_EXERCISE INSTRUCTIONS:_ Using the listing below, retype the line bearing "Gobierno de Japón" and each line after it, word for word, and nothing further.
━━━━━━━━━━━━━━━━━━━━
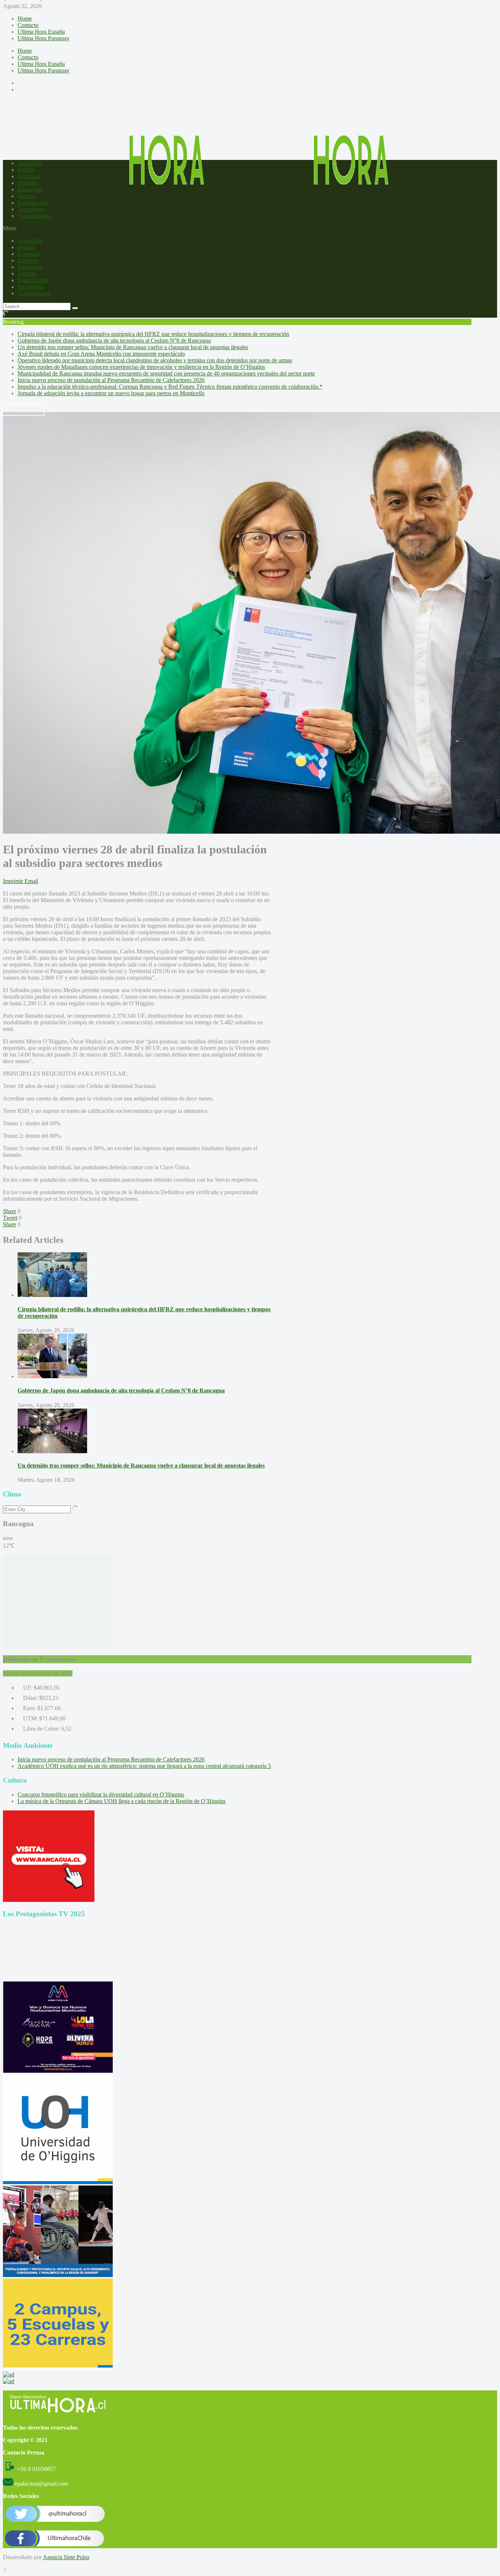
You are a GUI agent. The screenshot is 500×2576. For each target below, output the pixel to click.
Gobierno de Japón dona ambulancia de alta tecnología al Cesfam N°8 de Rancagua (114, 340)
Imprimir (13, 881)
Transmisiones (34, 216)
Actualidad (30, 163)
━━━━━━━━━━━━━━━━━━━━
_EXERCISE RESULT:_
Gobierno de Japón dona ambulancia de alta tecnología al Cesfam N°8 de Rancagua (114, 340)
Imprimir (13, 881)
Transmisiones (34, 216)
Actualidad (30, 163)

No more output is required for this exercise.